# Gas cans solution



## ukrkoz (Dec 31, 2010)

I recall we had some discussion about finding right gas cans...
I think I found - just picked two packs of them, $12.99 two pack - solution to gas can problems:


----------



## SeniorSitizen (Sep 10, 2012)

Sometimes when we're on a budget and want to use the original spout we visit the Farmer's CO-OP tire repair center and purchase a new valve stem for about a buck or sometimes free if you're a regular tire customer. When the valve core is removed they make a decent vent when pulled through a hole in the can.:biggrin2:
EDIT: EDIT: EDIT: In certain instances they can also make a good primer port for difficult to start engines in cold weather.


----------



## Nealtw (Jun 22, 2017)




----------



## CaptTom (Dec 31, 2017)

I've been using those aftermarket spouts from Amazon (in the first video) for quite a few years now. They also sell a larger-diameter option which has a two-piece spout. They screw together to be twice as long as the one in the video. I can empty a six-gallon can in probably 20-30 seconds. The extra length helps get the spout firmly in the fill hole before fuel starts flowing, and the extra diameter means I don't have to hold the heavy tank in place as long.

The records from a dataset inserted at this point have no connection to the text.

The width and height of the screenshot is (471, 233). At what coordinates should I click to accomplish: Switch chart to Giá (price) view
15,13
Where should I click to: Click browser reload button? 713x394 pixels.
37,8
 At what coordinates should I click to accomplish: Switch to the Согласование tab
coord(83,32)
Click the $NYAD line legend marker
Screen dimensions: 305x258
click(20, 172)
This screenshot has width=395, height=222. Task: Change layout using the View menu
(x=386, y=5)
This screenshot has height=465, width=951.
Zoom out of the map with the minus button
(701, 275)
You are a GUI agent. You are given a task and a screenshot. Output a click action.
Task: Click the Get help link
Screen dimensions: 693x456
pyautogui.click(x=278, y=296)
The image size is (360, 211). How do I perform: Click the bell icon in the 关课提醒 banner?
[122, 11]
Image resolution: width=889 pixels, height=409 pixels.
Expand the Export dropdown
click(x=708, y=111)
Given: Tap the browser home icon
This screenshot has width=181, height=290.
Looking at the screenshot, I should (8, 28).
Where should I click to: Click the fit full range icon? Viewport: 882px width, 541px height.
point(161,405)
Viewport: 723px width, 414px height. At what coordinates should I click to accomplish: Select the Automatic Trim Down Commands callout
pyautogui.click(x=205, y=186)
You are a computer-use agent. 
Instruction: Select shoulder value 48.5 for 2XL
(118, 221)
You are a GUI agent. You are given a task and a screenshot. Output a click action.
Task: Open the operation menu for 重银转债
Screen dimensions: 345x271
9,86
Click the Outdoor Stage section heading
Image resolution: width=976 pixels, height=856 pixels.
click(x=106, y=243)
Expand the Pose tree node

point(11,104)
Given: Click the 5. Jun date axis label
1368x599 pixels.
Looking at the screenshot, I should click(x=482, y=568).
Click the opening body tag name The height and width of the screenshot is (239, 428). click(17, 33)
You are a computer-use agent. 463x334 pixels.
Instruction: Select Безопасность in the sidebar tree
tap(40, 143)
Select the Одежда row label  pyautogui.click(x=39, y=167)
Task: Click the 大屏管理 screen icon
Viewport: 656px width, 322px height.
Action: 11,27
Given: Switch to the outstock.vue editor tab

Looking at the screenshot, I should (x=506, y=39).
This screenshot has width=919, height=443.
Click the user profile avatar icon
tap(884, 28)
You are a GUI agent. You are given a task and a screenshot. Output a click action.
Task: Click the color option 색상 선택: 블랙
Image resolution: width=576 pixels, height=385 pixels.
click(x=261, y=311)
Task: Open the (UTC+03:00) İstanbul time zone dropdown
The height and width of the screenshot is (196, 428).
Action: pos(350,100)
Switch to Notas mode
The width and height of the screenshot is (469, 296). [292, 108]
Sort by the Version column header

I'm finding that the rubber gaskets which seal the spouts are the weak point. If you over-tighten or get them just a little off when tightening, they leak. But it's still not as bad as having fuel spatter and splash everywhere while you're trying to hold a full tank steady for the 10 minutes it takes to empty it with the new "environmentally friendly" spouts.

By the way, that 6-gallon limit on portable tanks is apparently a federal law. Outboard motor fuel tanks have been 6 gallons for as long as anyone can remember. Then some states started banning the sale of any portable tanks over 5 gallons.

I have no idea what they think we're going to do with that extra gallon, but way back in 2007 I found a state (MA) which still allowed them, and bought four. I should have bought ten!


----------



## chiraldude (Nov 16, 2013)

I like the VP gas cans. Insert the hose, tip them upside down, and open the vent. You can dump 6 gallons in about a minute and a half.
These are officially sold for racing and off-road use


----------



## ron45 (Feb 25, 2014)




----------



## Drachenfire (Jun 6, 2017)

I also use the VP cans and love it. No more trying to hold the can and work some cockamamie valve contraptions.

The crap we have to put up with because a few ignorant people could not follow some simple safety instructions. (There was a time when this was called “natural selection”.)


----------



## ron45 (Feb 25, 2014)

Way back when on the farm.

We had our own tank with a pump.

The gas truck would come by once every month.


----------



## CodeMatters (Aug 16, 2017)

Still sell the basic old gas cans up here. YAY Canada!


----------



## de-nagorg (Feb 23, 2014)

ron45 said:


> Way back when on the farm.
> 
> We had our own tank with a pump.
> 
> The gas truck would come by once every month.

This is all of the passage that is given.